Discussions

News: Caching, Parallelism and Scalability

  1. Caching, Parallelism and Scalability (3 messages)

    "You need to be conscious of the fact that workloads will be distributed and your software would need to be written specifically to take advantage of this parallelism. If your software wasn’t written with parallelism in mind in the first place, portions may have to be rewritten. "While making the most of parallelism does involve extra effort, the solution is still workable. It may involve some rewriting, using common approaches such as more piecemeal workloads, producer/consumer design patterns, use of efficient concurrency libraries and inter-thread synchronization mechanisms. "But what about libraries and subsystems outside of your control? Specifically databases that touch disks that inherently involve sequential, serial processing? And there is no way you can change your database vendor’s code. Systems that involve all but the simplest, most infrequent database use would be facing a massive bottleneck thanks to this serialization. Databases are just one common example of process serialization, but there could be others as well. Serialization is the real enemy here, as it undoes any of the throughput gains parallelism has to offer." More....
  2. 'More....' link doesn't seem to work on Firefox and Chrome... at least on my machine. If you are having the same problem, the link is http://java.dzone.com/articles/caching-parallelism-scalability Good stuff Manik. -talip
  3. Specifically databases that touch disks that inherently involve sequential, serial processing?.......Databases are just one common example of process serialization...
    Nonsense unless you are talking about a database management system that (1) only supports one concurrently executing thread/query, (2) the dbms never keeps pages cached in memory, (3) the business transaction semantics forbid the chopping up of the transaction into smaller data access interactions..... Yes there is latency (and more so than memory access) but is this really serialization? Latency prolongs serialization introduced elsewhere. Caches reduce latency but at the end of the day the work still needs to be partitioned by the developer and scheduled & deployed by the grid computing runtime. The hardest part for most people is deciding how best to do this whilst not breaking (irresponsibly) the transaction semantics of the execution and not introducing complexity for a gain which might not be determined until deployment time and even then is subject to massive fluctuations with possible topology/scheduling changes. William
  4. "But what about libraries and subsystems outside of your control? Specifically databases that touch disks that inherently involve sequential, serial processing? And there is no way you can change your database vendor’s code. Systems that involve all but the simplest, most infrequent database use would be facing a massive bottleneck thanks to this serialization. Databases are just one common example of process serialization, but there could be others as well. Serialization is the real enemy here, as it undoes any of the throughput gains parallelism has to offer." Serialization would only allow a single core in a multi-core system to work at a time, and limit usable computing power. And this is made even worse in a cluster or grid. Using a bigger and beefier database server reduces this somewhat, but still does not overcome the problem that as you add more servers to your grid, you still have process serialization going on in your database server.

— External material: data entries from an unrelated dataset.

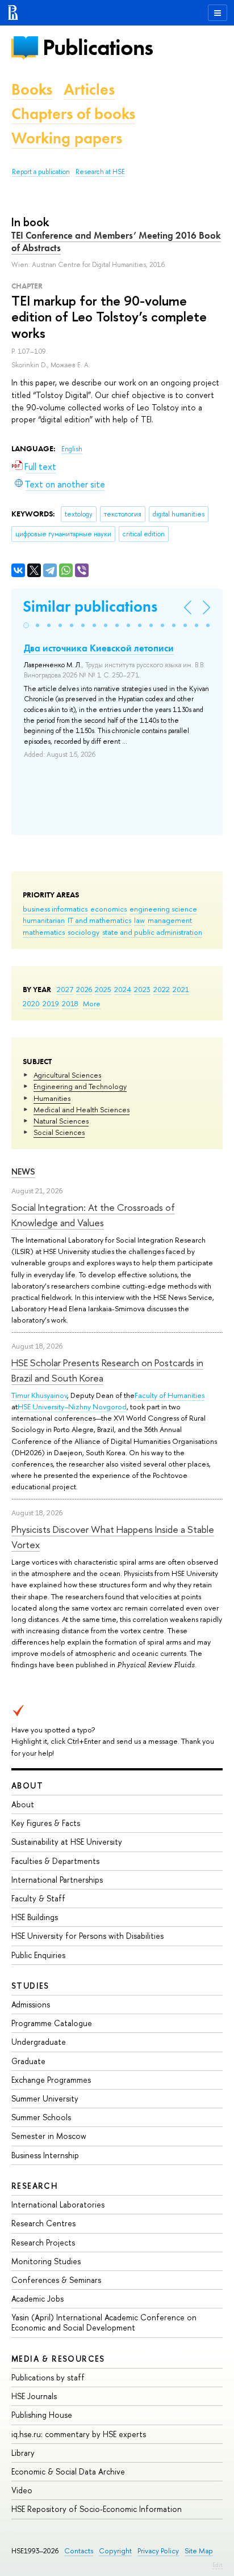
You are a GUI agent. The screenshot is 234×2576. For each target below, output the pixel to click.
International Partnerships (57, 1879)
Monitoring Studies (46, 2261)
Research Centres (43, 2223)
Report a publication (41, 171)
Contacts (78, 2551)
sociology (83, 932)
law (139, 920)
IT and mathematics (99, 920)
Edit (217, 2565)
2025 (103, 989)
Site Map (199, 2551)
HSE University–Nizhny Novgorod (72, 1406)
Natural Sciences (61, 1121)
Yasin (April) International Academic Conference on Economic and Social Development (104, 2322)
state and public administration (152, 932)
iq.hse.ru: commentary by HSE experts (78, 2434)
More (92, 1003)
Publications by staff (48, 2377)
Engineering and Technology (80, 1086)
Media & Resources (58, 2358)
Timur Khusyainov (39, 1395)
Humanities (52, 1098)
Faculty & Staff (38, 1898)
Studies (30, 1985)
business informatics (55, 909)
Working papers (66, 138)
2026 (84, 989)
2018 (70, 1003)
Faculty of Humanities (169, 1395)
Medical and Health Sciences (81, 1109)
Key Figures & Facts (45, 1822)
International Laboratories (58, 2204)
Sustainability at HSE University (66, 1841)
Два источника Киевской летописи (99, 648)
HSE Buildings (34, 1917)
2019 (51, 1003)
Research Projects (43, 2242)
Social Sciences (59, 1132)
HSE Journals (34, 2396)
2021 (181, 989)
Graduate (28, 2061)
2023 (142, 989)
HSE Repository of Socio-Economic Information (96, 2508)
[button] (26, 625)
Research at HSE (100, 171)
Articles (89, 89)
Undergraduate (38, 2041)
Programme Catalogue (51, 2023)
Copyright (115, 2551)
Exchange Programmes (51, 2079)
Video (21, 2490)
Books (31, 89)
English (71, 449)
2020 (31, 1003)
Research (34, 2185)
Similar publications (90, 606)
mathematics (44, 932)
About (27, 1785)
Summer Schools (41, 2117)
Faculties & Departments (55, 1860)
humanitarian (44, 920)
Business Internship (45, 2155)
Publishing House (41, 2414)
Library (23, 2452)
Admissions (30, 2004)
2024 (122, 989)
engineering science (163, 909)
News (23, 1171)
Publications (98, 47)
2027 (65, 989)
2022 (161, 989)
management (170, 920)
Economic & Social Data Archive (68, 2471)
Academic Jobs (37, 2298)
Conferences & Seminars (56, 2279)
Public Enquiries (38, 1955)
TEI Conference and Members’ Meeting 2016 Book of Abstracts (116, 241)
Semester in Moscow (48, 2135)
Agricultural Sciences (67, 1075)
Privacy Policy (158, 2551)
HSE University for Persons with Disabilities (87, 1935)
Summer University (44, 2098)
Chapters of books (73, 114)
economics (108, 909)
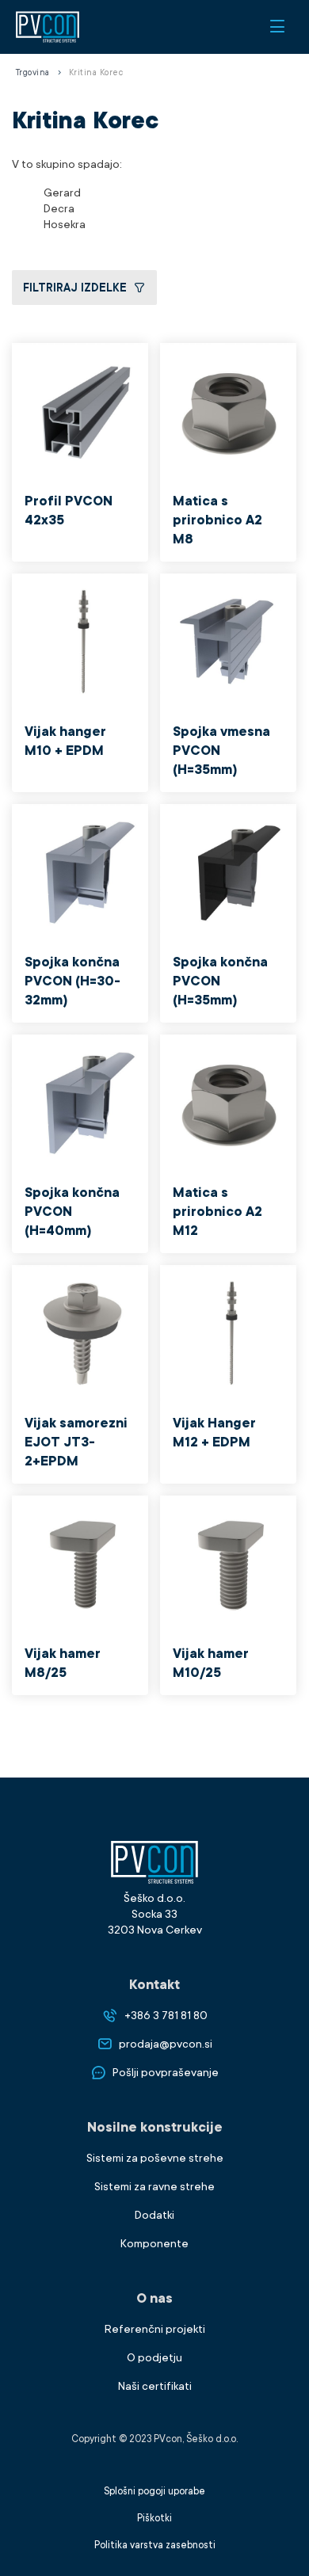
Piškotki (154, 2518)
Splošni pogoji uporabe (154, 2491)
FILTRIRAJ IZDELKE (75, 287)
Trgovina (33, 73)
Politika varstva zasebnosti (155, 2545)
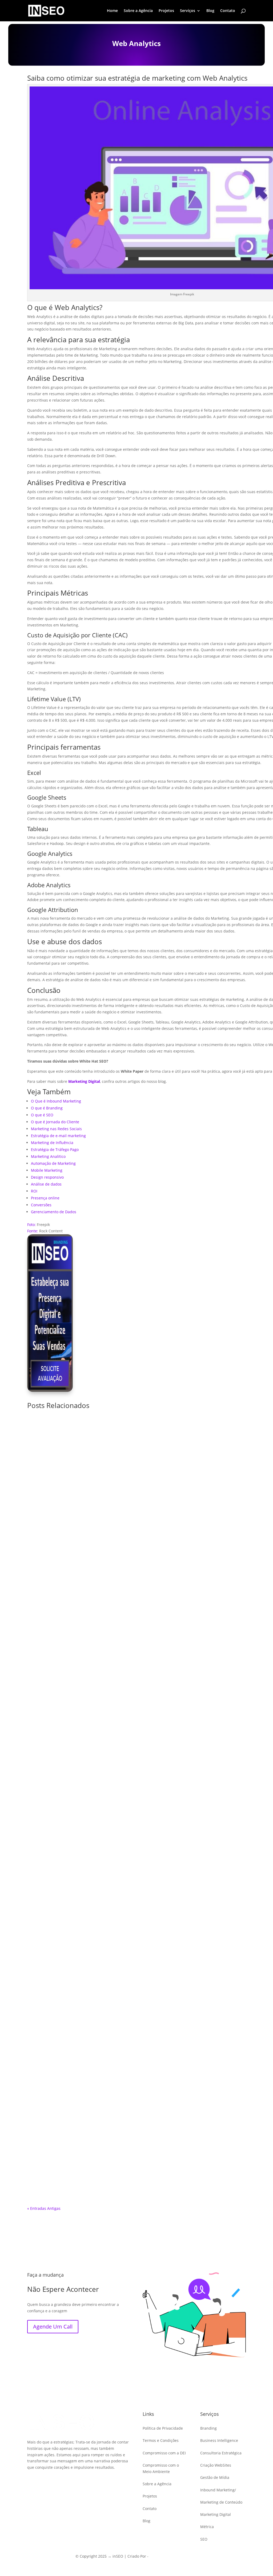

    Caching is a good thing in many cases. However I will still take issue with the above writings about databases. It was back in the 90's database wendors led by Informix at the time significantly increased performance via multithreading in their engines and very efficient caching implemented in the engine itself. Disk I/O is also definitely not inherently sequential. With a resonable quality database server you parallelise disk I/O over a large number of disks. You fragment at the table level (rows from the same table spread on many disks) very easily and can increase performance significantly. If that isn't enough you can use solide state disks. Some database vendors has also made in memory database servers for increased speed. Some will work transparantly on top of a traditional disk based database server. Other solutions include shared nothing database servers that run on many independent computers (in a cluster/grid). The point here isn't that caching between the database server and the application isn't interesting. On the contrary they are often the very best solution. The point is that there are also other solutions that should be considered and the database server based solutions has the advantage of not impacting your application at all. You might still be able to play a little :-) And the costs may not be all that different from the caching solution.